-- Given passage --
- Born: December 1969 (age 56)
- Education: Bangor University (BSc, PhD)
- Scientific career
- Fields: Plant Sciences
- Workplaces: University of Cambridge; University of Sheffield;
- Thesis: Effects of elevated CO_{2} on biotrophic pathogens: powdery mildew of barley (1994)
- Doctoral advisor: John Farrar; Bob Whitbread;
- Other academic advisors: Julie Scholes Paul Quick John C Gray Malcolm Press
- Website: www.plantsci.cam.ac.uk/research/julianhibberd

= Julian Hibberd =

Julian Michael Hibberd (born December 1969) is a Professor of Photosynthesis at the University of Cambridge and a Fellow of Emmanuel College, Cambridge, England.

==Education==
Hibberd was educated at Bangor University, Wales, where he was awarded an undergraduate degree in 1991 followed by a PhD in 1994. His PhD thesis investigated the effects of elevated carbon dioxide (CO_{2}) on powdery mildew in barley and was supervised by John Farrar and Bob Whitbread.

==Research and career==
Following his PhD, Hibberd completed three years of postdoctoral research at the University of Sheffield, Yorkshire, with Paul Quick, Malcolm Press and Julie Scholes, investigating interactions between parasitic plants and their hosts. He moved to Cambridge to work with John C. Gray in 1997, and started his own group in 2000.

-- Information shown --
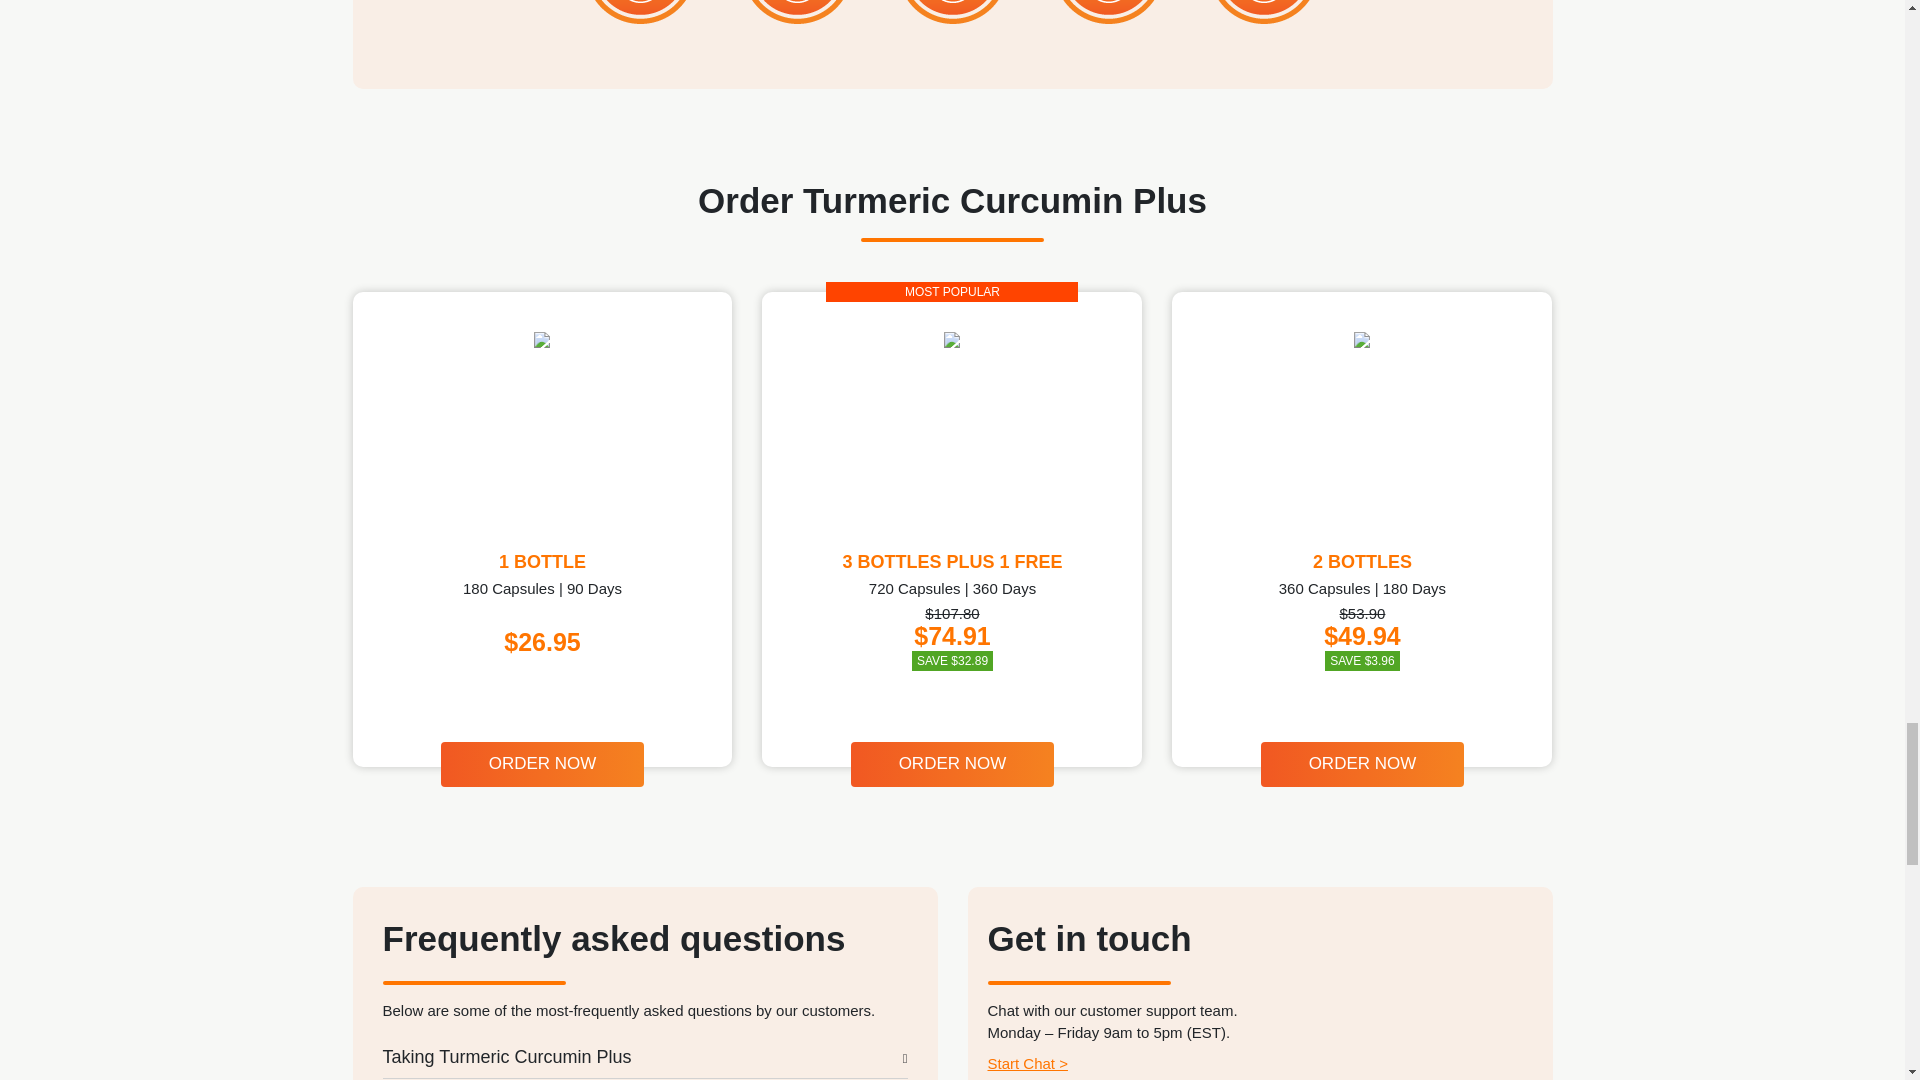 The image size is (1920, 1080). I want to click on 3 Bottles Plus 1 Free, so click(952, 339).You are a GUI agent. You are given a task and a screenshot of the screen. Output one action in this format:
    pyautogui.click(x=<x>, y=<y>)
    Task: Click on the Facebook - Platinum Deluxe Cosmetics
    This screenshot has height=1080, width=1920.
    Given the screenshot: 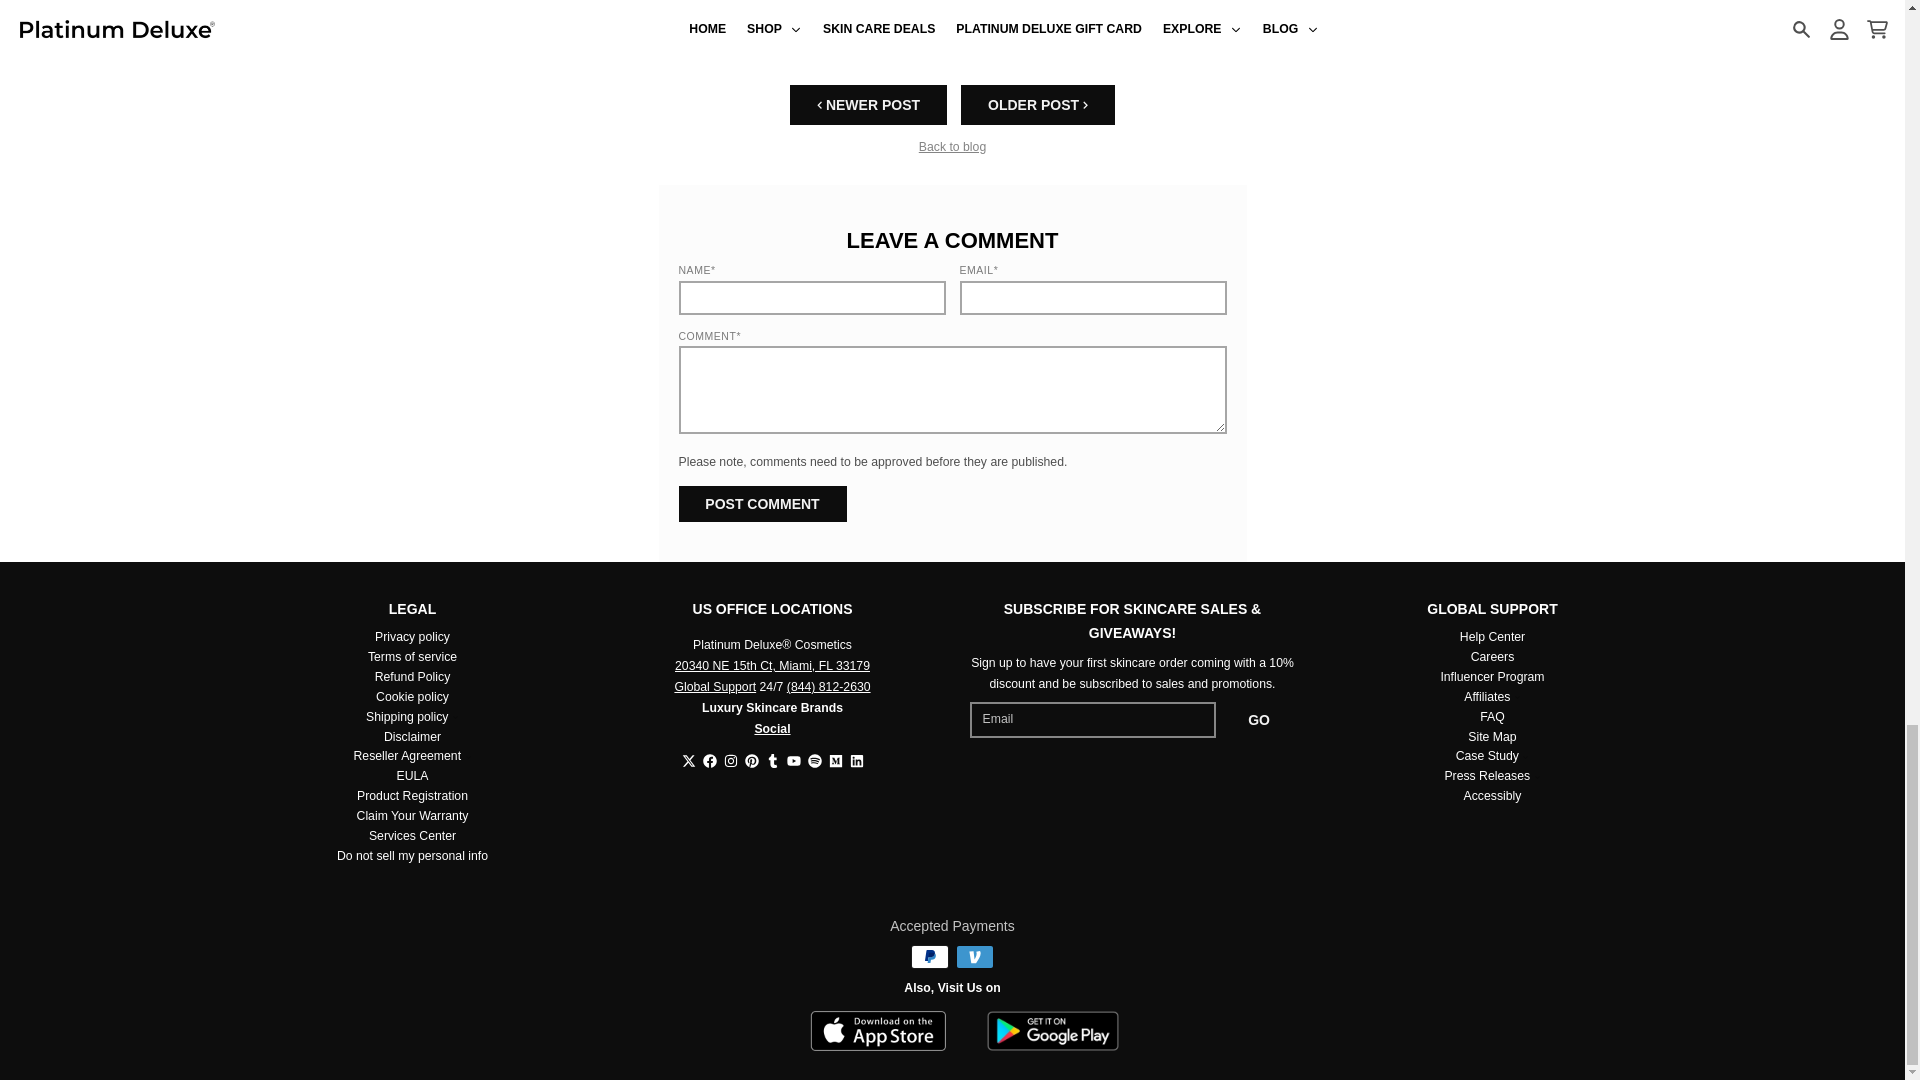 What is the action you would take?
    pyautogui.click(x=709, y=760)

-- Exercise goal --
Continue the biographical article on Julian Hibberd, starting after its final sentence.

-- Result of the exercise --
The Hibberd laboratory investigates the efficiency of the C_{4} photosynthetic pathway, with the aim of understanding its repeated evolution and also contributing to improving crop productivity. Hibberd's research has been funded by the Bill and Melinda Gates Foundation the Biotechnology and Biological Sciences Research Council (BBSRC), the FP7 program of the European Union, and the European Research Council (ERC).

Hibberd served as an associate editor of the scientific journal Plant Physiology from 2012 to 2022.

===Awards and honours===
In 2000 Hibberd was awarded a BBSRC David Phillips Fellowship to investigate the role of photosynthesis in veins of C3 plants. In 2005 he was awarded a President's medal by the Society for Experimental Biology, and in 2007 The Melvin Calvin Award by the International Society of Photosynthesis Research.

In 2008 Hibberd was named by the journal Nature as one of "Five crop researchers who could change the world" for his research that is attempting to replace C_{3} carbon fixation in rice with C_{4} carbon fixation. This would greatly increase the efficiency of photosynthesis and create a rice cultivar which could "have 50% more yield" which "would impact billions of people".

Hibberd was elected a Fellow of the Royal Society (FRS) and also member of the European Molecular Biology Organisation (EMBO) in 2025.